Era scomparso nel nulla quattro anni fa: il suo scheletro trovato oggi dentro la sua auto in campagna IL VIDEO DEL RECUPERO

TORTORETO – Non si era mai allontanato dalla zona e oggi, il ritrovamento del suo cadavere aumenta i rimpianti di ricerche che non sono mai arrivati al dunque. Perchè c’è quasi la sicurezza che lo scheletro ritrovato al posto di guida della Nissan Micra, oggi pomeriggio verso le 17, nelle campagne della frazione di Terrabianca di Tortoreto, in un fossato ricoperto di rovi e boscaglia, appartenga a Daniele Taddei, il 28enne di Sant’Omero scomprso nel nulla il 1° agosto del 2014. 
Ad accorgersi della presenza della macchina e del cadavere a bordo è stato un cacciatore che cercava di recuperare i suoi cani lanciati alla rincorsa di una volpe stanata poco prima. Gli animali non risaliva dal fosso impervio e il cacciatore si è inoltrato nella fitta siepe, a molta distanza dalla strada che da Tortoreto conduce alla provinciale Bonifica del Salinello. Quando ha insistito tra i rovi ha fatto la macabra scoperta e ha avvertito le forze dell’ordine. Sul posto sono arrivati anche i carabinieri che adesso stano eseguento il recupero del caso e le verifiche tese ad eliminare qualsiasi dubbio sull’identità dello scheletro.

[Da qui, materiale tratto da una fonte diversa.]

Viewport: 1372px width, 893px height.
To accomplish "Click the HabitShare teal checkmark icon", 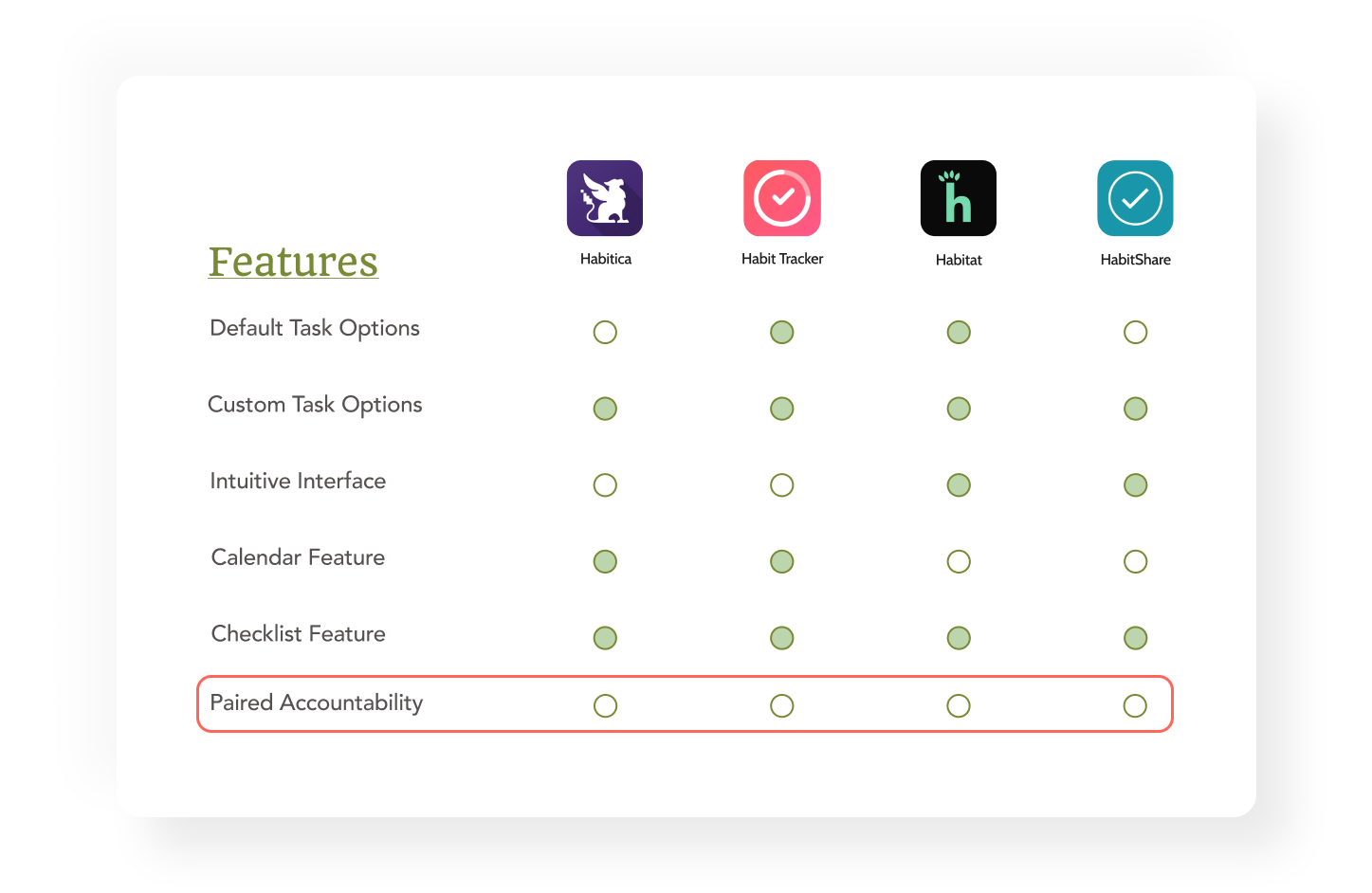I will (x=1135, y=198).
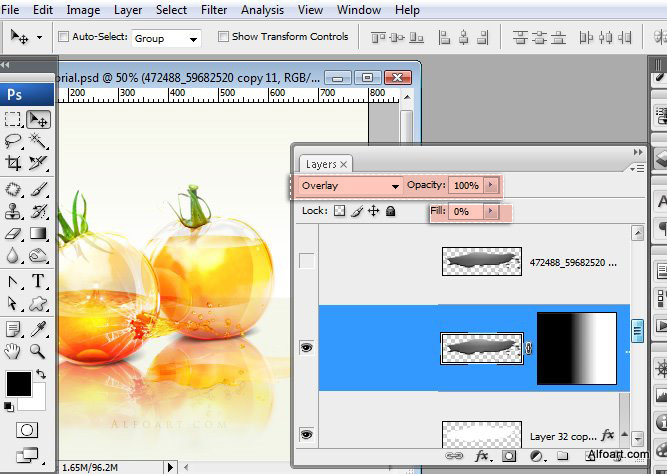Pick the Horizontal Type tool

[38, 281]
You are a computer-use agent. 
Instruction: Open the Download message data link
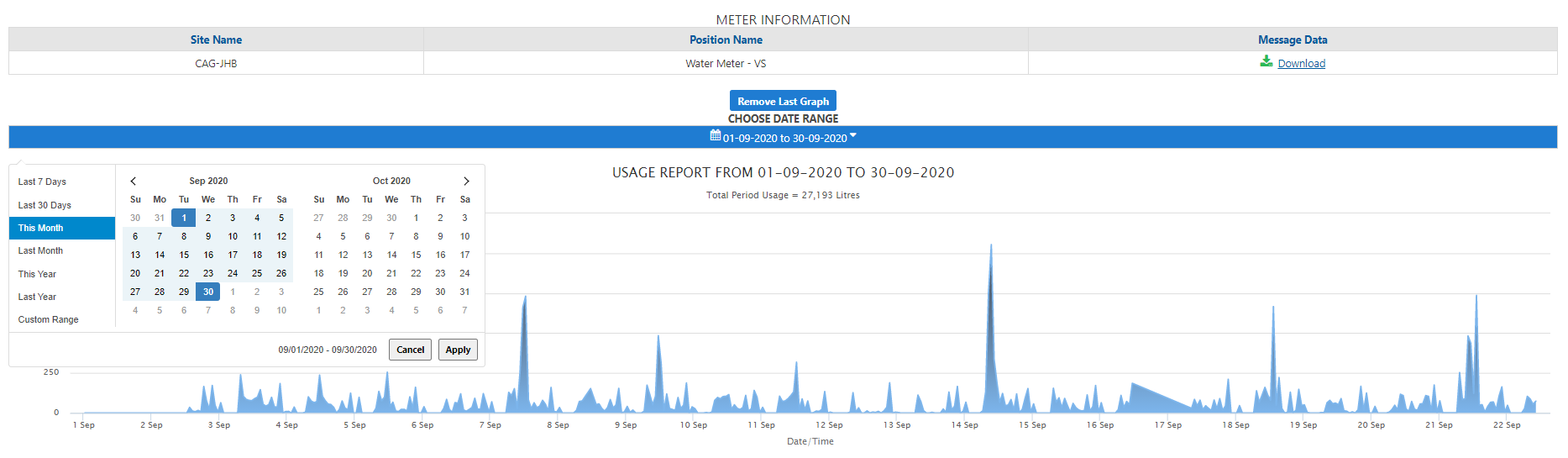pos(1301,63)
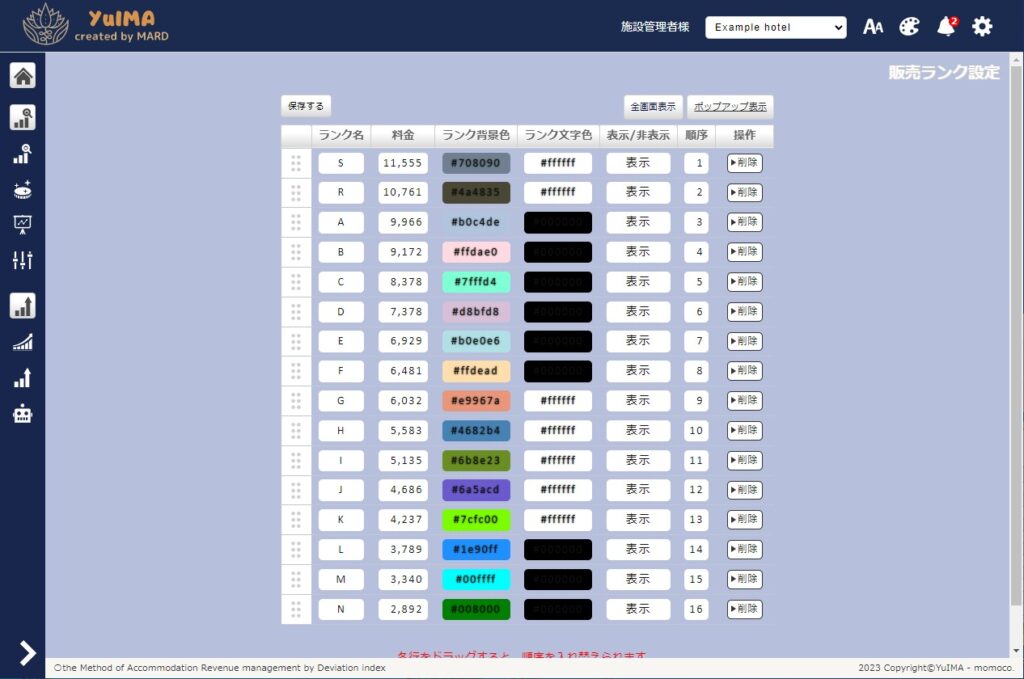This screenshot has height=679, width=1024.
Task: Pick the #7cfc00 background color swatch
Action: click(x=476, y=520)
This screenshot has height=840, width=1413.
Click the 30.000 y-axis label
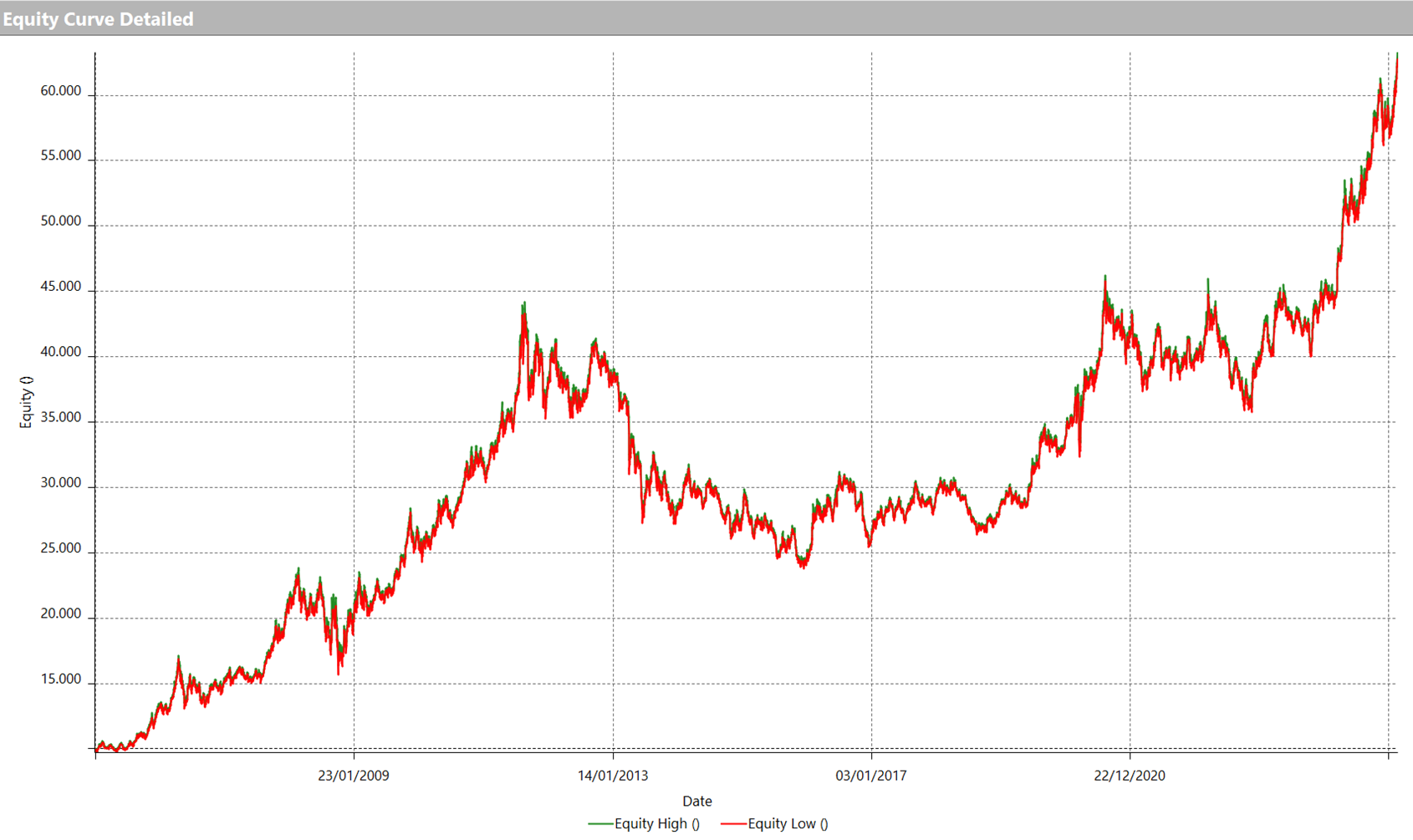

Nel settembre del 2016, a distanza di oltre due anni dalla sua scomparsa, il pm Bruno Auriemma aveva chiesto l’archiviazione del caso. Daniele Taddei era scomparso da casa la mattina del primo agosto e allora si sospettò una fuga volontaria, forse per una delusione d’amore, senza escludere nemmeno un gesto estremo. Ma le ricerche non diedero alcun frutto. Il territorio circostante alla zona era stato battuto palmo a palmo ad esclusione dei fondali di laghi e porti e oltre al suo corpo non si trovava, appunto, nemmeno la sua Micra. Le indagini portarono al sospetto che la sua vita poteva essere finita drammaticamente perchè era uscito con appena 20 euro in tasca e il suo conto corrente era fermo, non si registravano transazioni. Così come il cellulare di Daniele, alcune ore dopo la scomparsa, aveva continuato a squillare prima di spegnersi definitivamente. La cella agganciata copriva un raggio di alcuni chilometri fra Sant’Omero, Mosciano Sant’Angelo, Bellante. Era in zona dunque, vista la scoperta odierna. Adesso bisognerà chiarire, e chissà se sarà possibile, se la macchia è finita lì per un incidente o per quale altro motivo, come ad esempio un malore improvviso del giovane santomerese.